Come indicato nella relazione depositata dal consigliere relatore, la Corte d'appello dopo aver ritenuto dimostrata la sussistenza del nesso di causa tra la cosa e il danno, ha rigettato la domanda, «mutando dalla ritenuta non pericolosità della cosa non la prova dell'assenza di nesso di causa, ma quella dell'assenza di colpa del custode». La Corte d'Appello avrebbe dovuto, invece, fare corretta applicazione dei principi di diritto elaborati dalla Cassazione in tema di onere della prova ex art. 2051 c.c.: quando il danno è causato da cose dotate di un intrinseco dinamismo, l'attore ha solo l'onere di provare il nesso di causa tra la cosa ed il danno, mentre non è necessaria la dimostrazione della pericolosità della cosa; quando invece il danno è causato da cose inerti e visibili (marciapiedi, scale, strade, pavimenti, e simili), il danneggiato può provare il nesso di causa tra cosa e danno dimostrandone la pericolosità.
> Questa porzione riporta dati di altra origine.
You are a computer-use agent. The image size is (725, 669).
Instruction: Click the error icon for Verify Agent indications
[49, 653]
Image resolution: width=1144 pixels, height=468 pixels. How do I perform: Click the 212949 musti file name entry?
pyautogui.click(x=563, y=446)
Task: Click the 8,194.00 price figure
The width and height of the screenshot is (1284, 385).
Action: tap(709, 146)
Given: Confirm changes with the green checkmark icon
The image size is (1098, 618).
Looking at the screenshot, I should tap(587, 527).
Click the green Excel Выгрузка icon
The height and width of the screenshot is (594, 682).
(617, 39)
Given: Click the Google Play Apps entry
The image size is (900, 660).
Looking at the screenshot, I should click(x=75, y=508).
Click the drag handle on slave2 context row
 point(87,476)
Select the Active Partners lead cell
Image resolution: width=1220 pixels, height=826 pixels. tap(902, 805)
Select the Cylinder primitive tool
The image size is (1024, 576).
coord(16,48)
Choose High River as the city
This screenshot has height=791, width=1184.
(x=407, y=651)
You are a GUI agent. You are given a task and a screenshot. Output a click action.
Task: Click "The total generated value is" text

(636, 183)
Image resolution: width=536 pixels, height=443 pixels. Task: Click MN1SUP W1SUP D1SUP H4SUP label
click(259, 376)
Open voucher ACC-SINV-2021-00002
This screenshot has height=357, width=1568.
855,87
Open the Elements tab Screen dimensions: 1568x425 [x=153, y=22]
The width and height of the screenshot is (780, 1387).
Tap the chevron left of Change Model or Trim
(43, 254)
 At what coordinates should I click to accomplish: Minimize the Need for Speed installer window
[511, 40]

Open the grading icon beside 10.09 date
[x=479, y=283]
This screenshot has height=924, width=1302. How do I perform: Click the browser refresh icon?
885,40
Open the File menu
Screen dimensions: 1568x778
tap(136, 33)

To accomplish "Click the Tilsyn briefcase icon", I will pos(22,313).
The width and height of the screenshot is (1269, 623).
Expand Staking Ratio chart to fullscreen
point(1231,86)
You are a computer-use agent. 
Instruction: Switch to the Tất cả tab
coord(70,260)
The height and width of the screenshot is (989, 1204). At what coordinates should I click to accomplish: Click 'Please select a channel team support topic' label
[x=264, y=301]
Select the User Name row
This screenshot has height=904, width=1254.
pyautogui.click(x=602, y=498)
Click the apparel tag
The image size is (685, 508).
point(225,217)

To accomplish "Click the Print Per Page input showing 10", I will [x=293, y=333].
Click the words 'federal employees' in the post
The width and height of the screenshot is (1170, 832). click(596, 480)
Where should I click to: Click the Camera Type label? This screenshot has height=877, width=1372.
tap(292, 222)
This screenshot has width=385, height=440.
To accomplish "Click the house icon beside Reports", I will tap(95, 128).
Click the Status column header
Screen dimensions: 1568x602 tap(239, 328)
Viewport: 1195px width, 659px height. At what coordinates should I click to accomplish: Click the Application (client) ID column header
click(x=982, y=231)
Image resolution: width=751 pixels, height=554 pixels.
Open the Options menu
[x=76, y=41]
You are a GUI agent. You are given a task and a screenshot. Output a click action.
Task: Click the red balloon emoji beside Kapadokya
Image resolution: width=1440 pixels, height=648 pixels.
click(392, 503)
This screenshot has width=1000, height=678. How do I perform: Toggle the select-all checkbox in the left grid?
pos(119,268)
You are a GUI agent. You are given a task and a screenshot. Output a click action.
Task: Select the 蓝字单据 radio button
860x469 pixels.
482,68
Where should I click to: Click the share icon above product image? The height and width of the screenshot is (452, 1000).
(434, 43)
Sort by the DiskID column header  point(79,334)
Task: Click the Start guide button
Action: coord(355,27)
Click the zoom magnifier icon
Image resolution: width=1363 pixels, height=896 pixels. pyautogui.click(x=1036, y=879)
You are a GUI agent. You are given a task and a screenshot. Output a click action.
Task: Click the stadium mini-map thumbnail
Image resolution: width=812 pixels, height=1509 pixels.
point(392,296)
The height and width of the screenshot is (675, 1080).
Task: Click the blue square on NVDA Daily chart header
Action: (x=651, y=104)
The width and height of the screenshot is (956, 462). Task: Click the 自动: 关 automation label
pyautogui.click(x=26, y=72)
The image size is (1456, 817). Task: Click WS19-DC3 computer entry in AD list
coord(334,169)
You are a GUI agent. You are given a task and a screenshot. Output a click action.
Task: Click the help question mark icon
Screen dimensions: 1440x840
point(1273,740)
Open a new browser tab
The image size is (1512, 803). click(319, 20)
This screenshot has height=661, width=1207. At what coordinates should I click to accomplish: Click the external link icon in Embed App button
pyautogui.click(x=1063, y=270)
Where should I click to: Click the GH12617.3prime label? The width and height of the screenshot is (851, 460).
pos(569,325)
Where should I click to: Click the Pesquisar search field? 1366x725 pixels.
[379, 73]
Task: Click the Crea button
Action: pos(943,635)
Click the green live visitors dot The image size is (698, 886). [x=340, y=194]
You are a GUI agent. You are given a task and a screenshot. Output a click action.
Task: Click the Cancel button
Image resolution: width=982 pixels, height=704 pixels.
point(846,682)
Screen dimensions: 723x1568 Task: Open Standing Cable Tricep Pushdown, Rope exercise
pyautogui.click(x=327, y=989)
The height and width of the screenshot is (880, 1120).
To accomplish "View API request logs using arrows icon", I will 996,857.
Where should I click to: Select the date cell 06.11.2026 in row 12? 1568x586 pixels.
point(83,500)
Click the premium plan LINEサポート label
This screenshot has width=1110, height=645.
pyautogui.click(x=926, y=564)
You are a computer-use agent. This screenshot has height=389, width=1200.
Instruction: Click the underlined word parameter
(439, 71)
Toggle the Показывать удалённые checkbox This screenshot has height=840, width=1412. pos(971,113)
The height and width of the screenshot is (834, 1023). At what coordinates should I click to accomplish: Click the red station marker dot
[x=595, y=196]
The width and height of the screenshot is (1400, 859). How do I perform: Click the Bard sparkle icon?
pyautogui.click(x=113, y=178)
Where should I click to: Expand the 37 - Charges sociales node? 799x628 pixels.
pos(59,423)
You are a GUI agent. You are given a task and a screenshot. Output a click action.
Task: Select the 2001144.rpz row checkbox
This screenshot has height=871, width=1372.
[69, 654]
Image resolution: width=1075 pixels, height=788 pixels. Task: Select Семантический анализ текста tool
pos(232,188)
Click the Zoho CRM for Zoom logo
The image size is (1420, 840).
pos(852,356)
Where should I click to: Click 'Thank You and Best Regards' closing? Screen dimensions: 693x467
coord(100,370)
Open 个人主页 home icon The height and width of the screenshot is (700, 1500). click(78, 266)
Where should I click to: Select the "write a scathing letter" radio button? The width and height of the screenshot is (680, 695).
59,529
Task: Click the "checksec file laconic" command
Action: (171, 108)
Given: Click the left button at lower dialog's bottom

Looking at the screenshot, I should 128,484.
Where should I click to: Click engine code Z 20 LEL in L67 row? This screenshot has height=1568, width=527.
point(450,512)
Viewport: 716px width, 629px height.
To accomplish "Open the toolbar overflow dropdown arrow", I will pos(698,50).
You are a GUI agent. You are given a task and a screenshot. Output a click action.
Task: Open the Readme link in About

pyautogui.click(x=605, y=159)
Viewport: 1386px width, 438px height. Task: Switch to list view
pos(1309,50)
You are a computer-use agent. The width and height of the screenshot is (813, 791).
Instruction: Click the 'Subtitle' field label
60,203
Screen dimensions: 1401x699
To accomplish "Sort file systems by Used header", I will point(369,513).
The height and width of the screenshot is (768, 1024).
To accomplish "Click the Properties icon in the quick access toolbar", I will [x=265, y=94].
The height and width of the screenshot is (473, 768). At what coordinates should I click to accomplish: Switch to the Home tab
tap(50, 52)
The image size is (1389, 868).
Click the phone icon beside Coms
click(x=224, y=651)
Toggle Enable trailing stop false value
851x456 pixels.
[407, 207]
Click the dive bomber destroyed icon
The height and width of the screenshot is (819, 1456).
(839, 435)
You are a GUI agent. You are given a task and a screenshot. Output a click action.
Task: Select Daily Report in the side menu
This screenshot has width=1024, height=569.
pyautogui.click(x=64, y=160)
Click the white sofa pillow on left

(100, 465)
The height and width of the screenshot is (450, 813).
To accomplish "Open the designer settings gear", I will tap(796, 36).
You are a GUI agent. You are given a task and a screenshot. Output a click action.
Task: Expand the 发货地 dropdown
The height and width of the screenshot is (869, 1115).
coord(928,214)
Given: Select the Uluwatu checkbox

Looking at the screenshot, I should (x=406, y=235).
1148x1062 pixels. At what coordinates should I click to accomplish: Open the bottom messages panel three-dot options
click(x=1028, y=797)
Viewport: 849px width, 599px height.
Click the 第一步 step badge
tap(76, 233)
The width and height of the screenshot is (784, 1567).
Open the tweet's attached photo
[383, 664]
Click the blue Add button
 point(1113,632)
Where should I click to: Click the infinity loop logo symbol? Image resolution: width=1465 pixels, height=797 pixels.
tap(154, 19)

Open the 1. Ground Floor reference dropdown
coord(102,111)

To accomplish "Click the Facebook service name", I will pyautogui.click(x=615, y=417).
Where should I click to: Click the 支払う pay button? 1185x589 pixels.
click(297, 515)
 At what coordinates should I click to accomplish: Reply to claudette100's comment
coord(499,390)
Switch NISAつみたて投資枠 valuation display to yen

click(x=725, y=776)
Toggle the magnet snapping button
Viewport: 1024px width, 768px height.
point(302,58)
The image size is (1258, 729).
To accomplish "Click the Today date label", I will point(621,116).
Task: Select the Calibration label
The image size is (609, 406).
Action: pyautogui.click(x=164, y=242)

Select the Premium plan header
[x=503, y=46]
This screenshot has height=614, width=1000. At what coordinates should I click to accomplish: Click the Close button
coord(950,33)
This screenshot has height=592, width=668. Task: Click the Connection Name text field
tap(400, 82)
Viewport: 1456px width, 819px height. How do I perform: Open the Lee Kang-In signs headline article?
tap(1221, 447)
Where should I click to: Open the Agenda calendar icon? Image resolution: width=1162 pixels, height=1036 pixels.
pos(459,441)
E dunque la pericolosità della cosa costituisce semplicemente un indizio dal quale desumere, ex art. 2727 c.c., la sussistenza d'un valido nesso di causa tra la cosa inerte e il danno: dal fatto noto che quella cosa fosse pericolosa il giudice può risalire al fatto ignorato dell'esistenza del nesso di causa; mentre dal fatto noto che non lo fosse potrà risalire al fatto ignorato che sia stata la distrazione della vittima a provocare il danno. La stessa relazione, prospettando l'accoglimento del ricorso, indica il principio a cui la Corte d'appello in sede di rinvio dovrebbe attenersi: «Una volta accertata l'esistenza d'un nesso di causa tra la cosa in custodia ed il danno, è onere del custode – per sottrarsi alla responsabilità di cui all'art. 2051 c.c. – provare la colpa esclusiva o concorrente del danneggiante (che può desumersi anche dalla agevole evitabilità del pericolo), mentre deve escludersi che la vittima, una volta provato il nesso di causa, per ottenere la condanna del custode debba anche provare la pericolosità della cosa».
La prova del nesso di causa e l'assenza di colpa. Il collegio condivide le osservazioni nella relazione e ritiene che la Corte d'appello sia caduta in errore confondendo la prova del nesso di causa con quella della assenza di colpa. La non pericolosità di una cosa inerte – spiega la Cassazione – può escludere il nesso di causa, ma non la colpa del custode; se quel nesso è dimostrato, la pericolosità della cosa diventa giuridicamente irrilevante. Nel caso di specie, l'esistenza del nesso di causa è stata positivamente accertata dalla Corte d'appello. Provato tale nesso spettava al Comune dimostrare la propria assenza di colpa. E' su tal punto che il giudice territoriale è caduto in errore: «dovendo stabilire se il Comune avesse superato la presunzione di colpa, ha evocato il concetto di pericolosità della cosa», giungendo alla conclusione che, non essendo la cosa pericolosa fosse automaticamente esclusa la colpa del Comune. Conclusione del tutto sbagliata dal momento che anche il proprietario (rectius: custode) di cose non pericolose risponde ex art. 2051 c.c. una volta provato il nesso di causa tra cosa e danno.
Sulla base di tali argomenti la Corte di Cassazione ha accolto il ricorso con rinvio alla Corte d'appello.